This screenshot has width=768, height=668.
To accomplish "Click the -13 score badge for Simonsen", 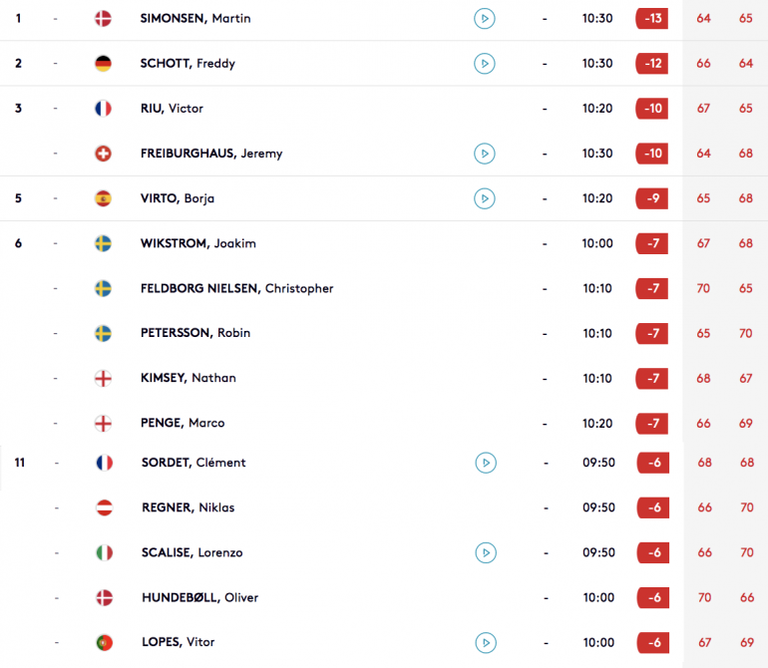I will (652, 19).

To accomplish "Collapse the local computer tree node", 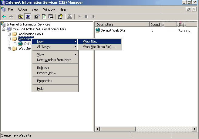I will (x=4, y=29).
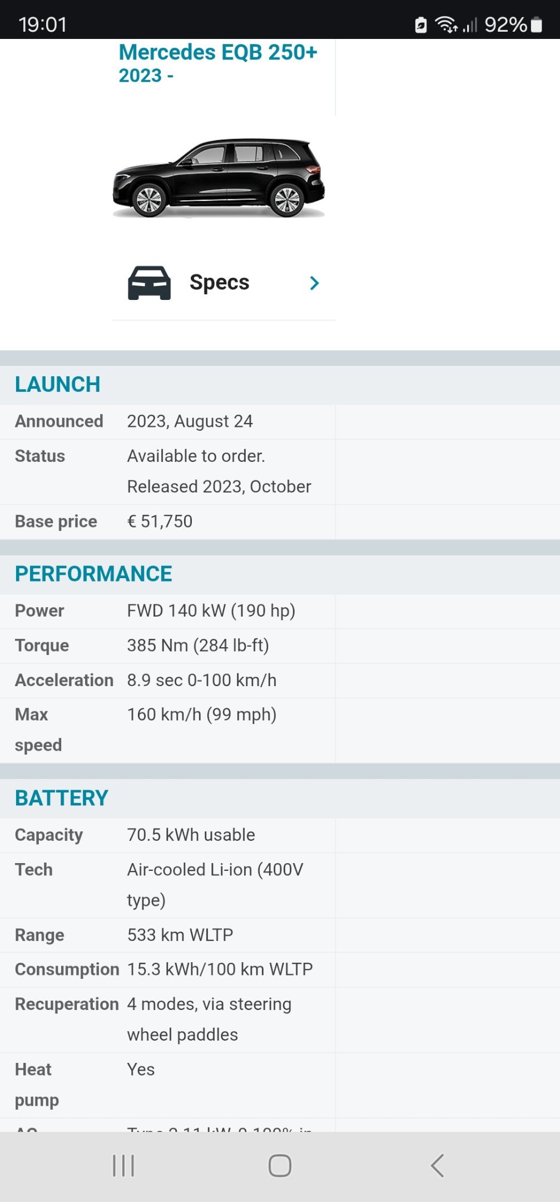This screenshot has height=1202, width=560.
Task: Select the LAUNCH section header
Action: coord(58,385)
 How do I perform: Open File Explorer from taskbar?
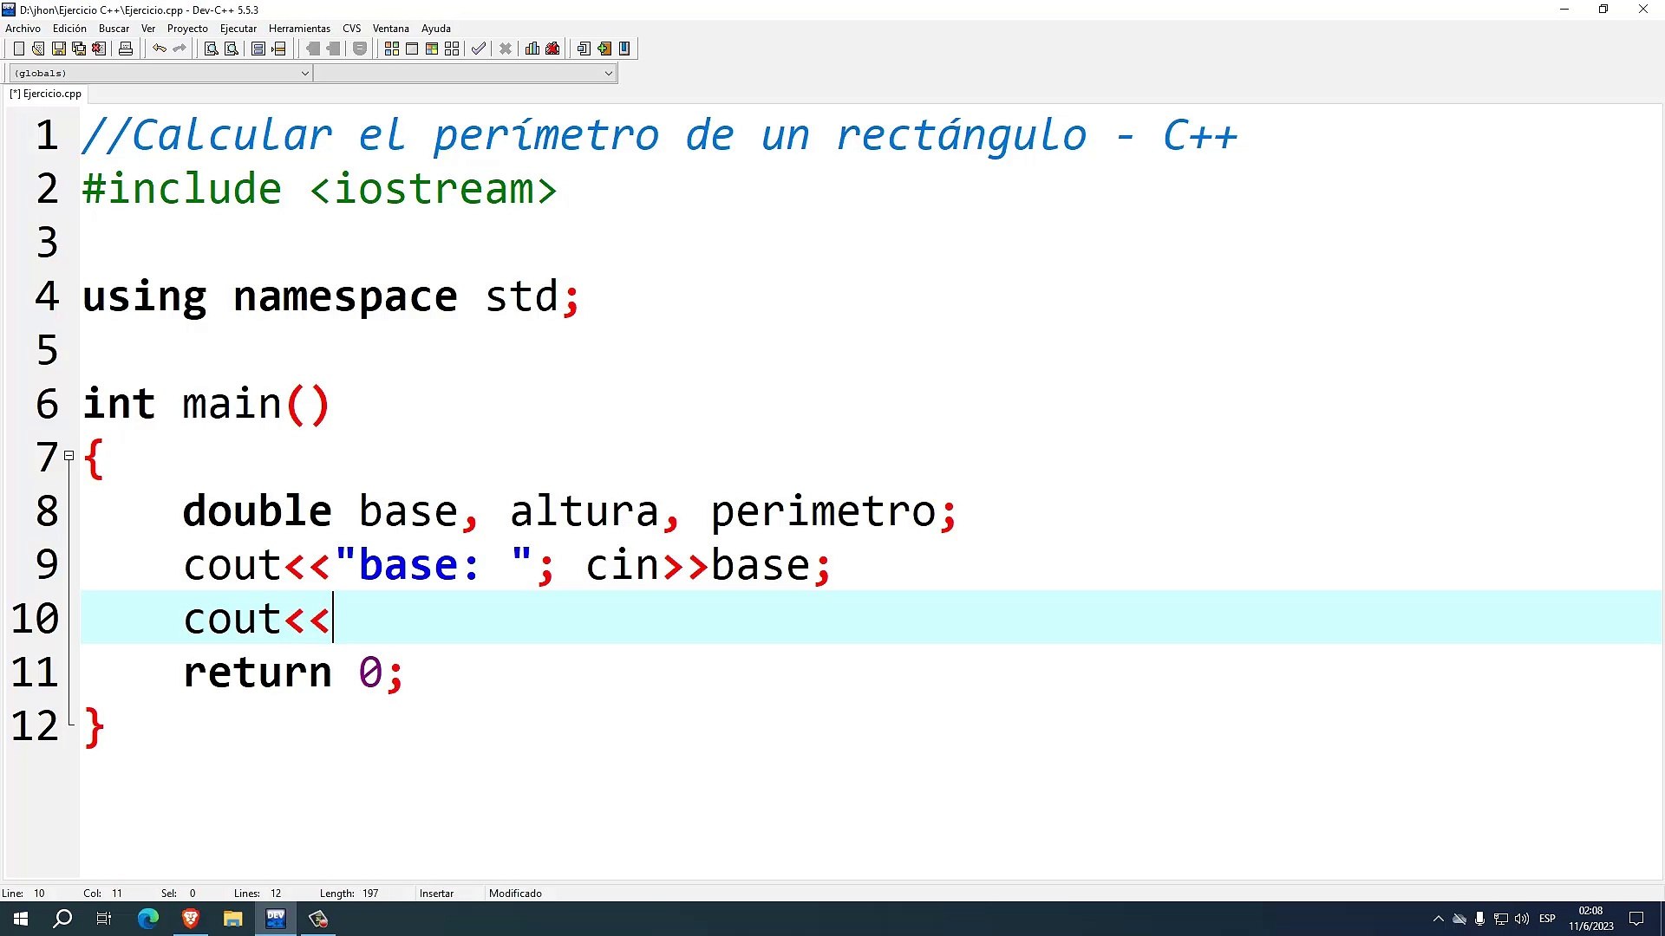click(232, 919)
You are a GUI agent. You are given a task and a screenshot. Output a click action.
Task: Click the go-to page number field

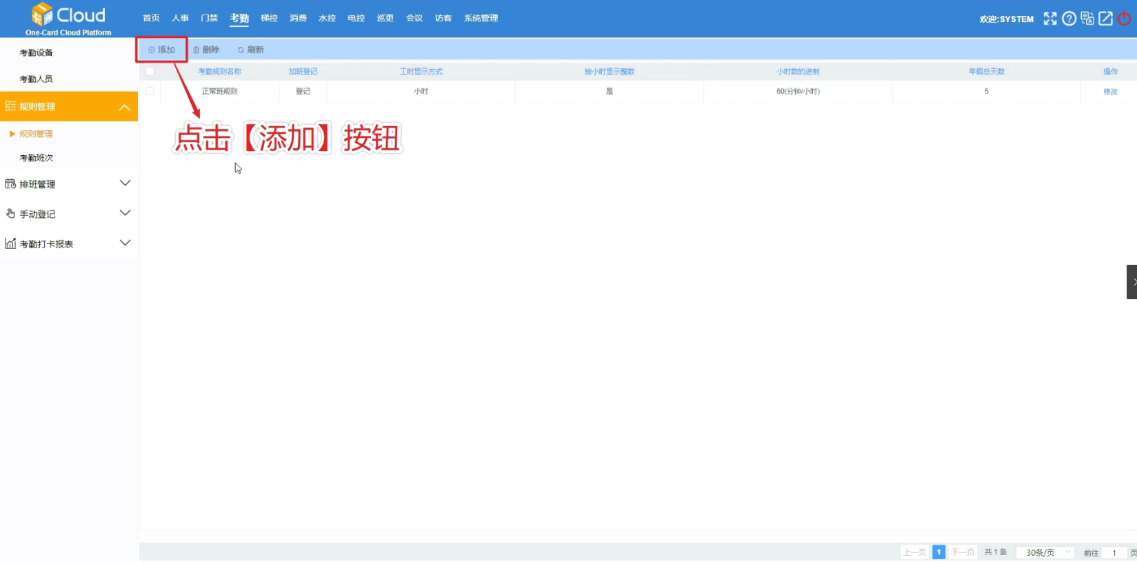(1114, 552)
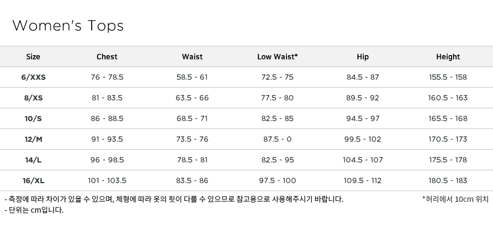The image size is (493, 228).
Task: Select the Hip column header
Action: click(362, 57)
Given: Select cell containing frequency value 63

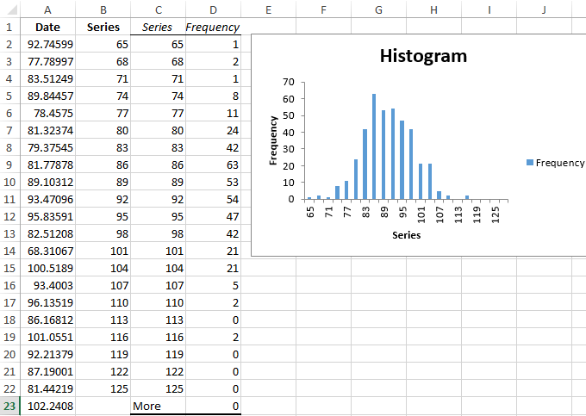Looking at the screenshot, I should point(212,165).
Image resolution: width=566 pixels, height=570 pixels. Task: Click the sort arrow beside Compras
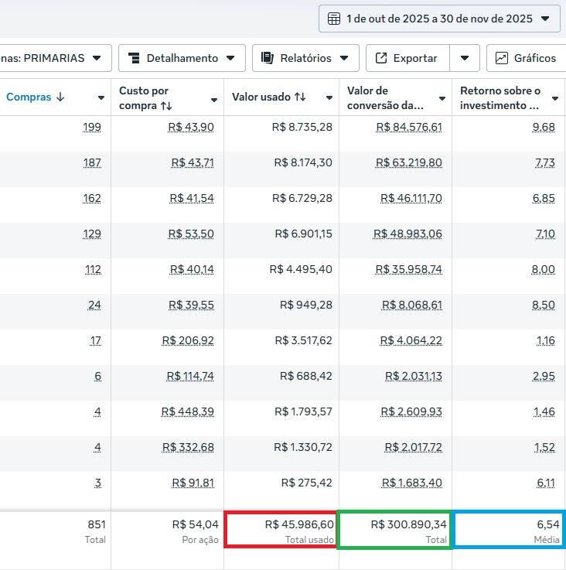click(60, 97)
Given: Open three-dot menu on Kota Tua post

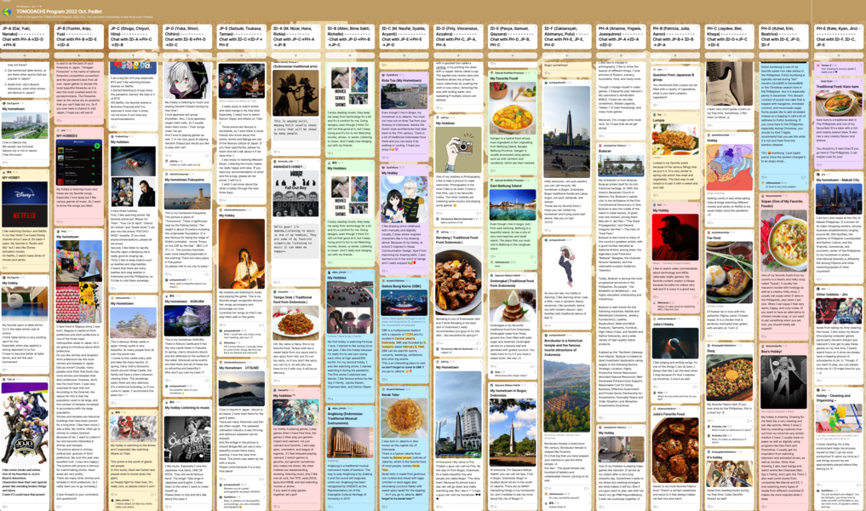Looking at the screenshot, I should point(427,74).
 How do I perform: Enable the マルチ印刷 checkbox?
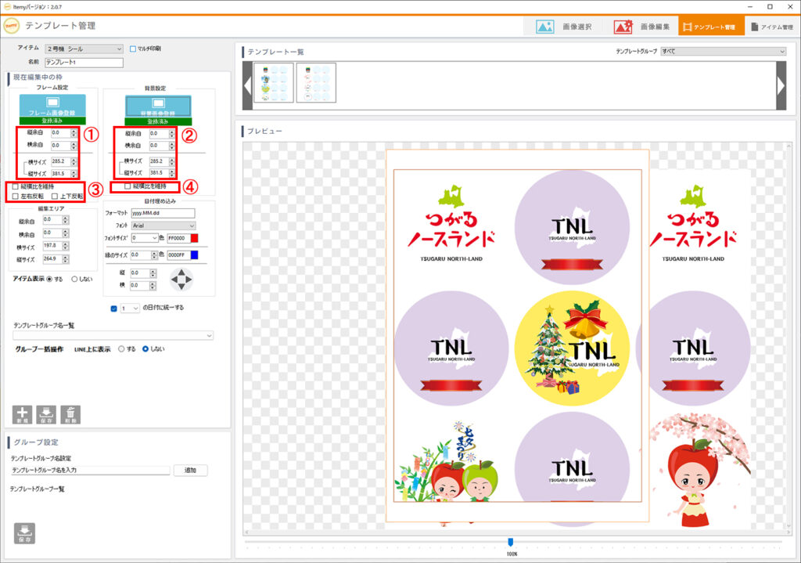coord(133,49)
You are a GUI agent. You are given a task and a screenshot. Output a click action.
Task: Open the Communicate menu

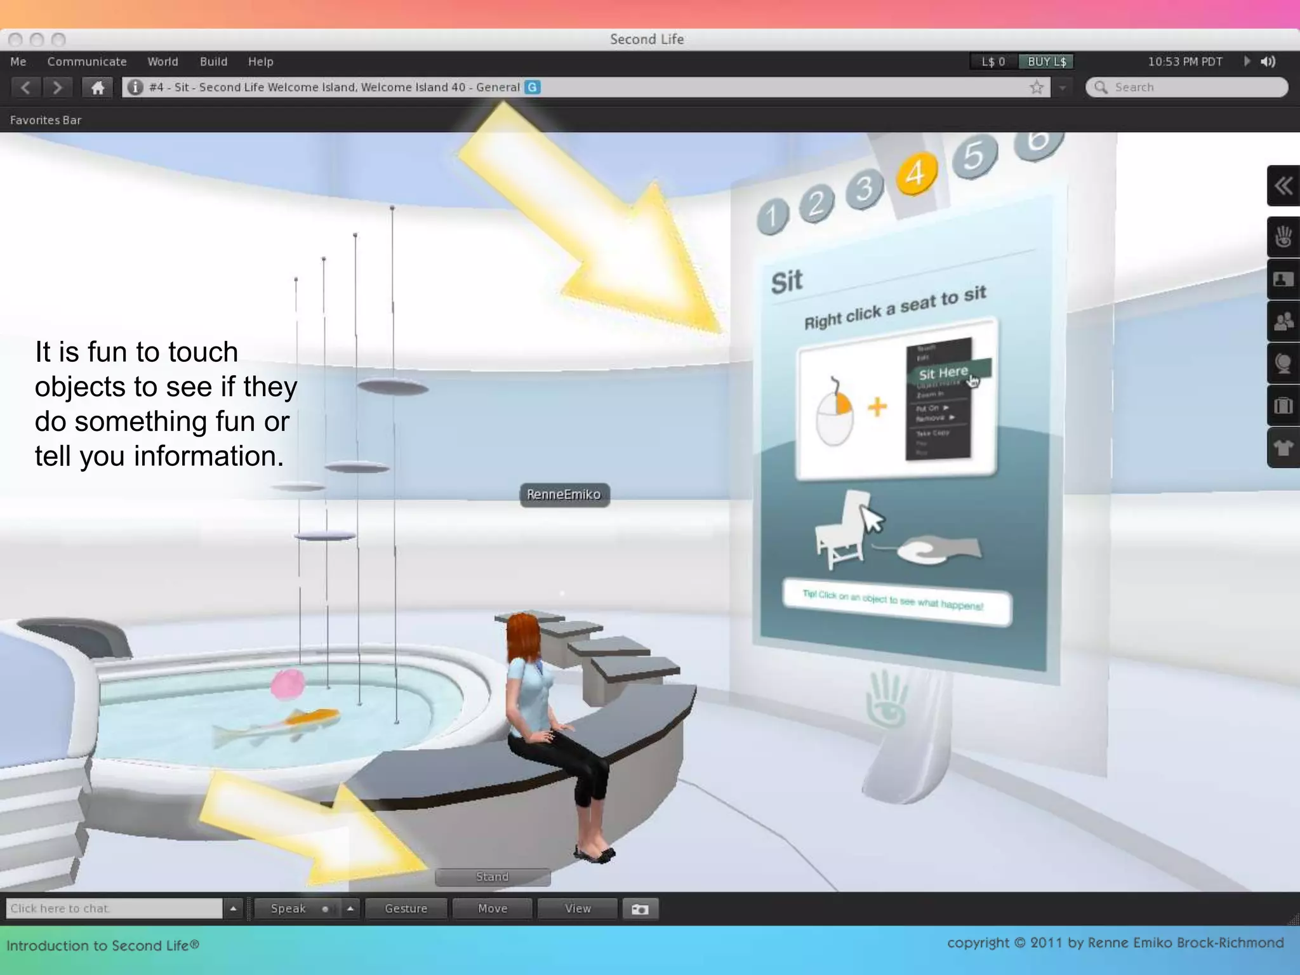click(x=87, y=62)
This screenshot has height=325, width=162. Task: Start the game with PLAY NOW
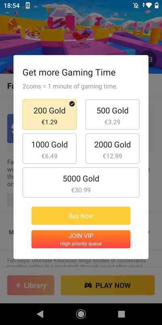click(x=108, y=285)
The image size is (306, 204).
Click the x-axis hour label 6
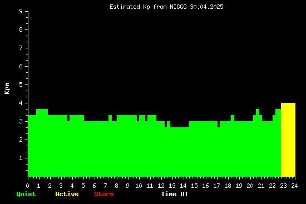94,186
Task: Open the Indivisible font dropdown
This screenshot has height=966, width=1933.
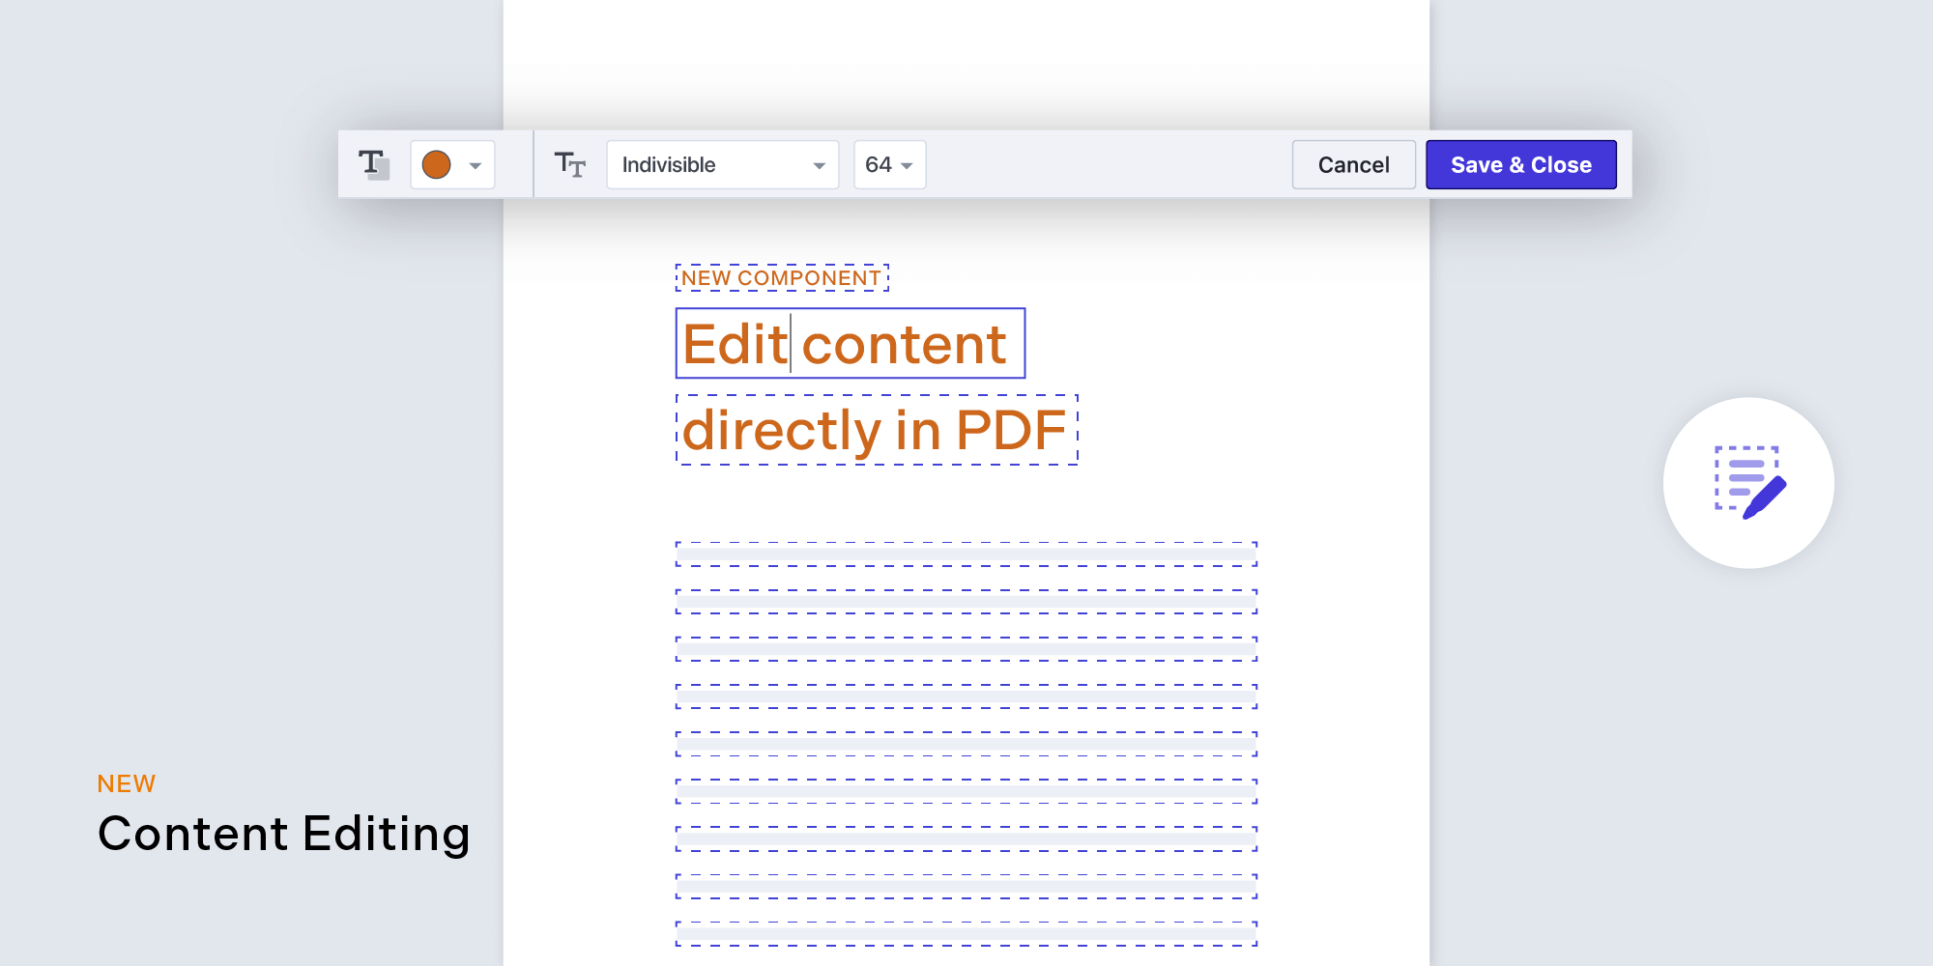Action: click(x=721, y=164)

• EXERCISE DESCRIPTION:
Please transcribe the data lines word for word, starting at the line containing "Given: Open three-dot menu on Kota Tua post" and ending at the line containing "click(x=87, y=62)", with both of those lines included. Leave the pictures out of your answer.

• COMPLETE RESPONSE:
Given: Open three-dot menu on Kota Tua post

Looking at the screenshot, I should point(427,74).
 How do I perform: Enable the マルチ印刷 checkbox?
coord(133,49)
You are a GUI agent. You are given a task and a screenshot. Output a click action.
Task: Open the Communicate menu

click(x=87, y=62)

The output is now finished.